▸ **Instructions to follow**:
Say how many lines in the entries contain "computer", giving only the number.

Content starts

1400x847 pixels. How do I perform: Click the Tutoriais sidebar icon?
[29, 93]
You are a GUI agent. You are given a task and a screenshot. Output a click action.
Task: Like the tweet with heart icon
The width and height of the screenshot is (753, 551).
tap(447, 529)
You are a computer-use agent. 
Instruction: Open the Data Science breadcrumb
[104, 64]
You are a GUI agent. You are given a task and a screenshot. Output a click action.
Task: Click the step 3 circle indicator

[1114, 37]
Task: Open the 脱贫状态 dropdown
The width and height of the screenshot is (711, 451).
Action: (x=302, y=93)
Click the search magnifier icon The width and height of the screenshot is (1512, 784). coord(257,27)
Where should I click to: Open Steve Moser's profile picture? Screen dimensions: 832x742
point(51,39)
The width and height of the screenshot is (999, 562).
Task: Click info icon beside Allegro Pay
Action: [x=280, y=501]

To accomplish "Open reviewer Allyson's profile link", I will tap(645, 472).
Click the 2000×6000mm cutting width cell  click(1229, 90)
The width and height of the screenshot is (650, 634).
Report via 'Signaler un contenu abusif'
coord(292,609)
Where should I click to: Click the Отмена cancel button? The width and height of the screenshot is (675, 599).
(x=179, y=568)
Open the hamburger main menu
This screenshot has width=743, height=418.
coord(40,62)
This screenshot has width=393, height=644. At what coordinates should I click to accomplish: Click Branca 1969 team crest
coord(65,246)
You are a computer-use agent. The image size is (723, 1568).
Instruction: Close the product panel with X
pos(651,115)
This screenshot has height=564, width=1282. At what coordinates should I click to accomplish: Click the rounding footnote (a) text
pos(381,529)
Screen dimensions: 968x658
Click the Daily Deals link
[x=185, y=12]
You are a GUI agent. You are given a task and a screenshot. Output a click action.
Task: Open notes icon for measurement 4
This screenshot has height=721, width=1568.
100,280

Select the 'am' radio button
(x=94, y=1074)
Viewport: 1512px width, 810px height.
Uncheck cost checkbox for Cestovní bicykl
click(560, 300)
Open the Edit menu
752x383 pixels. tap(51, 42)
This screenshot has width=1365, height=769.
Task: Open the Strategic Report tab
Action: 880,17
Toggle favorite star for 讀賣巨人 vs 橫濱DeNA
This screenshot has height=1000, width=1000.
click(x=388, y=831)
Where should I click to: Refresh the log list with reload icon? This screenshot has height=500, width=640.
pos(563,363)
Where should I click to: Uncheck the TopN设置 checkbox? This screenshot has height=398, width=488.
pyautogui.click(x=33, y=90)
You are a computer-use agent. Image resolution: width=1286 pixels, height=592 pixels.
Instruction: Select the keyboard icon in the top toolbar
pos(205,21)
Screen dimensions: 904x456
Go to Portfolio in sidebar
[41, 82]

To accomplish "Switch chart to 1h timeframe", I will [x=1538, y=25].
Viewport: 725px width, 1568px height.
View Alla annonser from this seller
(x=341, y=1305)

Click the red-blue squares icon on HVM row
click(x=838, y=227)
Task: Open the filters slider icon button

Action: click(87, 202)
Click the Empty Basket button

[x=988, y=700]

Content ends

▸ **Answer box**:
3